[Opening Given information section]
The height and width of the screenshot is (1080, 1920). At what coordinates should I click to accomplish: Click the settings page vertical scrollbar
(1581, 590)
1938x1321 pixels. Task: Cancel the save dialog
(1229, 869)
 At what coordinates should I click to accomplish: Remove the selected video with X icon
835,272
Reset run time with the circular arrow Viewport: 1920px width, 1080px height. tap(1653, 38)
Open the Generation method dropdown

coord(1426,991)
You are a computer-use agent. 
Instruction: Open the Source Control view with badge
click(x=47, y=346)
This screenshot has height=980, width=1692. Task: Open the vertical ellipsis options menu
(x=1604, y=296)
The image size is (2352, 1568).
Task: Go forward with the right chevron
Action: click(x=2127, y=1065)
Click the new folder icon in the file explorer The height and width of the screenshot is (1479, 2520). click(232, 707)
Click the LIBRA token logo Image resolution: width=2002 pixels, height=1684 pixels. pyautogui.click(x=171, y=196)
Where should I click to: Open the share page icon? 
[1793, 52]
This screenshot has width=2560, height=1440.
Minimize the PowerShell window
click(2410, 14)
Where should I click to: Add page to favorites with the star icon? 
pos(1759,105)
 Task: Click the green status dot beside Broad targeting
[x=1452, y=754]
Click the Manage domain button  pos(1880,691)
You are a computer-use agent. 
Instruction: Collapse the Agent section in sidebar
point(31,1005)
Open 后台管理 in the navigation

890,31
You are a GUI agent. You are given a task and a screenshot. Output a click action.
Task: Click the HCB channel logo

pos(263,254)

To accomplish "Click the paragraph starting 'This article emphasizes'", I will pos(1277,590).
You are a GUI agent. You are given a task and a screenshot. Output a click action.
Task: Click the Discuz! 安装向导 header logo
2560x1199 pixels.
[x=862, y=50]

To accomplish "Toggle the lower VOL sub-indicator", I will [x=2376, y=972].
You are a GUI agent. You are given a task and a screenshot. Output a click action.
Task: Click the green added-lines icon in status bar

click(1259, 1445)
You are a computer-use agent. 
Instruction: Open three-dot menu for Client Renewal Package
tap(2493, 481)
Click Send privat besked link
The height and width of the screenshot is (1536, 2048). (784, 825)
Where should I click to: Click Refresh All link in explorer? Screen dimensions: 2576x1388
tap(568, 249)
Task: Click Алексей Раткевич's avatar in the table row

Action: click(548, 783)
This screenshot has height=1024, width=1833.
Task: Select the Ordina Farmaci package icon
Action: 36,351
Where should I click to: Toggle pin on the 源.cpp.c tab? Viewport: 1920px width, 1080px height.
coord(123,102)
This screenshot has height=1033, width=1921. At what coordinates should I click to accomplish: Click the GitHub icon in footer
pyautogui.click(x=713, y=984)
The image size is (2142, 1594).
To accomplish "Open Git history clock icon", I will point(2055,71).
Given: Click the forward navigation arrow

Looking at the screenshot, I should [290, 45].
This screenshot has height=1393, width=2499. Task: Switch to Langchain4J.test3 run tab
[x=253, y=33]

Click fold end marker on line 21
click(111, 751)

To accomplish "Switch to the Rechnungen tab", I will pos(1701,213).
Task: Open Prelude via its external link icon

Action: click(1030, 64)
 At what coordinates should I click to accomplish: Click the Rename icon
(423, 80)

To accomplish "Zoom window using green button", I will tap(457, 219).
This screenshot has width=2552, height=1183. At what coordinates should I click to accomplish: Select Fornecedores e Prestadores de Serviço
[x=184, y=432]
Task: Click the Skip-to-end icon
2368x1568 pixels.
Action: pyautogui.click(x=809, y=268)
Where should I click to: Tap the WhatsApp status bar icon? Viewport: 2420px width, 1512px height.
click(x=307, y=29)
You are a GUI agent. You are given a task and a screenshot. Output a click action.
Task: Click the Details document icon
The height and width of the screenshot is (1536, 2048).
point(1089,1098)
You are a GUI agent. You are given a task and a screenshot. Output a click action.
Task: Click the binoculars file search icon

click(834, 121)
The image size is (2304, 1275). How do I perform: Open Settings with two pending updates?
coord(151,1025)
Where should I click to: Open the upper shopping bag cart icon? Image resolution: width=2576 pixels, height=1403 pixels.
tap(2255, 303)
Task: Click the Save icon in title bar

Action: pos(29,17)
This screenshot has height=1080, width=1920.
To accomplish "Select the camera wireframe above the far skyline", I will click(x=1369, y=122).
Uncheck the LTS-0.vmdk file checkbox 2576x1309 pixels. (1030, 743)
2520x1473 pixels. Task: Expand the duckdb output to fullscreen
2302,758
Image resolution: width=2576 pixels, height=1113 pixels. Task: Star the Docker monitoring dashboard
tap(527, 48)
[Closing Given information section]
What you will do -
Report each line of the records that holds the word "button".

Final answer -
Click the Manage domain button  pos(1880,691)
To accomplish "Zoom window using green button", I will tap(457, 219).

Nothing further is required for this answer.